In Body Parts, her recent collection of essays, Hermione Lee has pointed out that the biographer sometimes has to deal not only with whole life stories, but also with "the parts and bits and gaps which are left over after the life has ended" - leftovers like Shelley's heart, which survived the bonfire on which his drowned corpse was burned, and thereafter became a fleshy talisman for readers wanting to believe that poets cannot be silenced by something as trivial as having their lungs filled with water. But the biographer has always been something of a Victor Frankenstein, reassembling the disjointed parts of a personal history in the hope that their subject will come to life on the page as a human being rather than a jumble of fragments. The lines of a biography need to be both slices through a life and the thread that holds it together.
Few biographers come to the task as well qualified as Druin Burch, whose training as a doctor means that he is used to emerging from the dissecting room and "finding bits of fat and connective tissue later in the day, trodden onto the sole of my shoe or hitching a ride in the fold of my jeans". And few subjects are as well suited to this treatment as Astley Cooper (1768-1841), the charismatic surgeon whose skill, energy and talent for self-promotion helped to drag medicine into the modern age. Having trained at Guy's Hospital at a time when surgeons were little better than licensed butchers, Cooper's professional dedication to investigating how the human body worked, rather than how it was popularly supposed to work, produced a revolution in surgical techniques with aftershocks that continue to be felt. (His research into the anatomy of the breast is still being cited in the 21st century.)
As is often the case with ambitious men, Cooper's story is really two stories: one which traces his rise to worldly success and influence, and the other which traces the gradual decline of his youthful political idealism. In 1792, with a revolutionary glint in his eye, he made a pilgrimage to Paris, and was an appalled witness to the violence of the mob as they processed through the streets with bits of the bodies they had torn apart, like a grotesque parody of the enlightened surgical techniques he had gone there to learn. By 1820, having meekly submitted to his employers' demands for a public recantation (not altogether convincingly excused by Burch as "a pragmatic choice, a sensible one"), he had been so dazzled by the glamour of the court that he could describe the bloated and debauched George IV, seemingly without any irony, as "the Prince of grace and dignity".

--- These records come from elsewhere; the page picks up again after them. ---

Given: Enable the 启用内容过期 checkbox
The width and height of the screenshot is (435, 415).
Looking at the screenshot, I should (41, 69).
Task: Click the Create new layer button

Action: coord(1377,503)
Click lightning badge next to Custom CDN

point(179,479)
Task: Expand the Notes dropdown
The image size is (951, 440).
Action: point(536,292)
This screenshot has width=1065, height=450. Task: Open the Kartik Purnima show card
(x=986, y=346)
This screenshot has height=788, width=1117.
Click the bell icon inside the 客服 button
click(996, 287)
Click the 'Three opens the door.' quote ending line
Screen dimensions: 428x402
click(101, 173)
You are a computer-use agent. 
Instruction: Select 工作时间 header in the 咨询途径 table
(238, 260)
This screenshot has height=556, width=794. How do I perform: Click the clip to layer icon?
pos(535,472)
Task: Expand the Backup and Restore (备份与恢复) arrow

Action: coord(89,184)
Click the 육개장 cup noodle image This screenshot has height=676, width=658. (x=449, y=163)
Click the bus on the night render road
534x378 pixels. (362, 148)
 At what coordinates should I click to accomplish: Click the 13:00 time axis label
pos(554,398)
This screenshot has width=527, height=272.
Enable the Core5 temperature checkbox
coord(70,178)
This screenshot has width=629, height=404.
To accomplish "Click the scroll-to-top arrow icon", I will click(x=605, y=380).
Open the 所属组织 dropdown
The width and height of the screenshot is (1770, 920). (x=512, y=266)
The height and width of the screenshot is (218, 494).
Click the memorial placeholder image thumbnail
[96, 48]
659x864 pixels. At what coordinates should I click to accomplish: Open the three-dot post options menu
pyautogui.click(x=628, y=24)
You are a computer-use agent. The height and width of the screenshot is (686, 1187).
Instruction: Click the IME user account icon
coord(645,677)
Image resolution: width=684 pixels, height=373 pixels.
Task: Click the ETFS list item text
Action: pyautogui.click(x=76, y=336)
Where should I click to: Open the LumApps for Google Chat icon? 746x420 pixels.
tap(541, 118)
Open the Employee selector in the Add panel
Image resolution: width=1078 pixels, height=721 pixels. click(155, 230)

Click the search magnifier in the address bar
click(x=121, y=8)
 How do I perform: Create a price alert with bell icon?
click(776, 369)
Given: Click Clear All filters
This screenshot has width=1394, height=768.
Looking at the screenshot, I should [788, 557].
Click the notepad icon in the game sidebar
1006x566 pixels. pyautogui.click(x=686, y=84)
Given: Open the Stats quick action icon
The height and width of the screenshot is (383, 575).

It is an unappealing trajectory, and Burch doesn't gloss over the unpleasant aspects of Cooper's personality: the vanity that sometimes confused the "theatre" of surgery with a love of self-display; the clumsy sense of humour that led him once to ask his hairdresser to reach into a tub of hair powder which he had replaced with monkey entrails; the willingness to use body-snatchers in his quest for new anatomical specimens; and especially the obsession with dissection that seemed to go well beyond the needs of medical science. If some of Cooper's experiments are hard to stomach, such as his decision to close the urethra of a rabbit merely to see what would happen (the rabbit died a slow and painful death), others are merely hard to fathom. One wonders what contribution to the knowledge of human anatomy was made by his public dissection of, among others, "elephants, cuttlefish, baboons, polar bears, walruses, lemurs, leopards, the lymphatics of a porpoise, kangeroos, tortoises, porcupines, panthers and seals and the stomach of a cormorant".
If Burch's account is unsparing in its details of how Cooper went about his daily work, up to his elbows in grease and blood, it is also unsentimental in arguing that such tactics were in all senses vital to the development of medicine. The decision to interleave a standard biographical account with snapshots of autobiography offers a series of intriguing hints as to why Burch finds Cooper such a compelling figure, even if some of the parallels are a little thin. (One wonders whether Burch added these sections on his own initiative or at the urging of an editor.) But this is still an ambitious and convincing attempt to bring back to life the man who was responsible for so many less respectable acts of resurrection, at a time when the night was regularly disturbed by the dull scrape of a wooden spade on a coffin, and the meaty thud of a sack being delivered to the waiting surgeon's back door.